JAKARTA, BeritaBhayangkara.com – Anggota Komisi VIII DPR RI, Hj. Lisda Hendrajoni, angkat bicara terkait kabar hilangnya sejumlah nama KPM (Keluarga Penerima Manfaat) BST (Bantuan Sosial Tunai) dari daftar pada periode Maret – April Tahun 2021. Hj. Lisda Hendrajoni turut angkat bicara dan mengecam tindakan tersebut, karena terkesan sangat mendadak, dan akan terjadi saling tuding di daerah yang berakibat hilangnya kepercayaan masyarakat kepada pimpinan di daerah.
“Kalau mau dihilangkan namanya (penerima) jangan mendadak. Harus ada sosialisasi kepada masyarakat, sehingga nanti masyarakat paham kenapa namanya tidak lagi masuk dalam daftar penerima. Kalau mendadak seperti ini, akan menimbulkan konflik baru, yang berakibat terhadap kepercayaan masyarakat kepada Kepala Daerah, bahkan hingga Kepala Desa,” ujar Anggota Komisi VIII DPR RI saat dihubungi melalui ponselnya, Selasa (20/04/2021).
Sebelumnya tersiar kabar sebanyak 1.412 Keluarga Penerima Manfaat (KPM) BST pada salah satu kelurahan di Jakarta Barat, tidak lagi masuk ke dalam daftar penerima tahap 3 dan 4 pada bulan Maret dan April. Meskipun Kemensos memastikan bahwa tidak ada pengurangan jumlah KPM program BST yang berakhir April 2021. Namun ada penyesuaian data KPM BST dengan DTKS (Data Terpadu Kesejahteraan Sosial) milik Kemensos RI.

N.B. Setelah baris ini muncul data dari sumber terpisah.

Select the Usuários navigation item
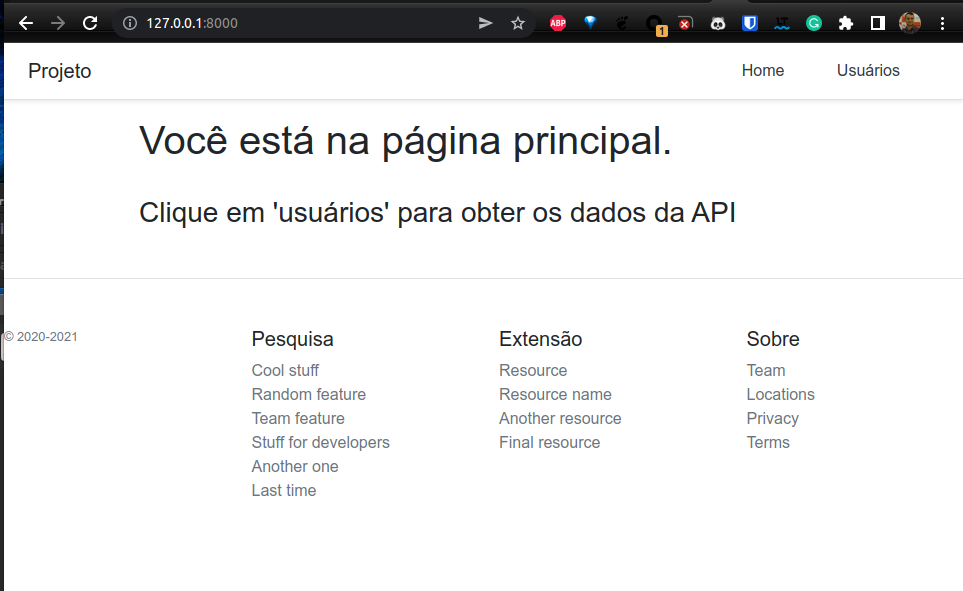963x591 pixels. 867,70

“Kita memang meminta Kementerian untuk melalukan pemutakhiran data, agar bantuan ini tepat sasaran, dan tepat guna. Namun bukan dengan cara tiba-tiba menghilangkan nama penerima bantuan seperti ini. Tentu ada tahapan yang harus dilalui, terutama sosialisasi kepada masyarakat,” tegasnya.

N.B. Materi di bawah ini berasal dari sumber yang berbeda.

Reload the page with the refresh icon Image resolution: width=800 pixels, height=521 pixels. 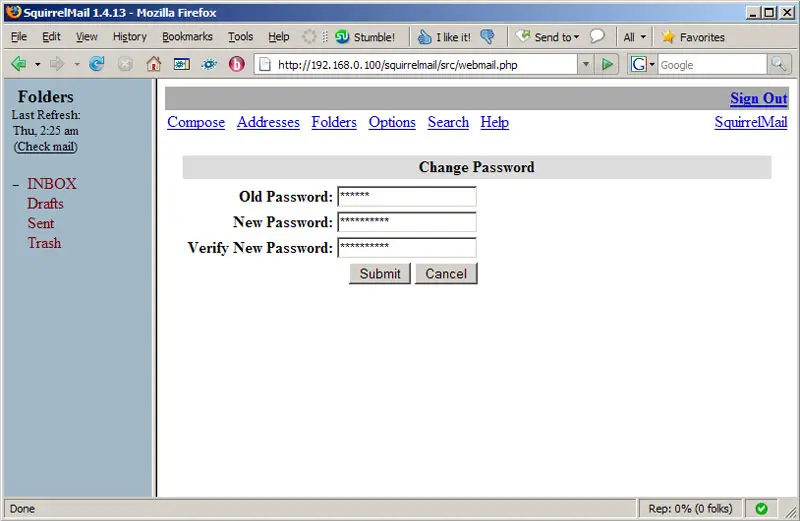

Lisda menambahkan, upaya pemutakhiran data tersebut, sebetulnya cukup diapresiasi. Namun, terjadi sejumlah masalah persepsi sehingga tindakan yang diambil juga menjadi salah.
“Seharusnya ada pendataan ulang dengan membentuk Klaster – klaster, misalnya klaster A untuk masyarakat yang betul-betul butuh bantuan, klaster B yang sedang, dan klaster C untuk yang sudah membaik. Setiap tahapan tersebut juga terus disosialisasikan dan dievaluasi secara berkala, sehingga bisa dipantau efektivitas dari bantuan yang diterima jika tidak ada perkembangan,” jelas Lisda.
Dengan pendataan yang apik dan model klasterisasi itu, menurut Lisda, bisa diketahui seorang warga apakah masih membutuhkan bantuan jenis tertentu atau sudah bisa keluar dari kategori penerima bantuan.
“Jadi jangan dibikin masyarakat ini terkaget – kaget, hingga kemudian apalagi dadakan seperti ini, sementara zaman sekarang lagi susah,” ujar Lisda.
Bisa mengeluarkan masyarakat dari jerat Kemiskinan tentu jadi harapan bersama, tapi caranya perlu cermat dan memastikan hak-hak masyarakat terpenuhi. Data bahwa seseorang tercatat sebagai penerima PKH (Program Keluarga Harapan) selama 13 tahun misalnya, adalah pecutan mengenai seberapa efektif suatu program bantuan sosial, sekaligus menimbulkan pertanyaan, “Ini kesalahan dari siapa?,” ujarnya dengan penuh pertanyaan.
Jadi, Lisda memungkasi, pemilahan harus benar-benar cermat dilakukan bersama termasuk dengan para Ahli.
“Oh, ini yang betul-betul masih perlu dibantu, ini yang sedang, ini yang sudah mulai bisa mandiri sehingga lebih kita kuatkan. Kita lihat nih, tahun berapa nih mereka bisa kuat, supaya mereka keluar itu betul-betul mandiri, jangan keluar nanti jadi masalah lagi,” pungkasnya. (Mardoni)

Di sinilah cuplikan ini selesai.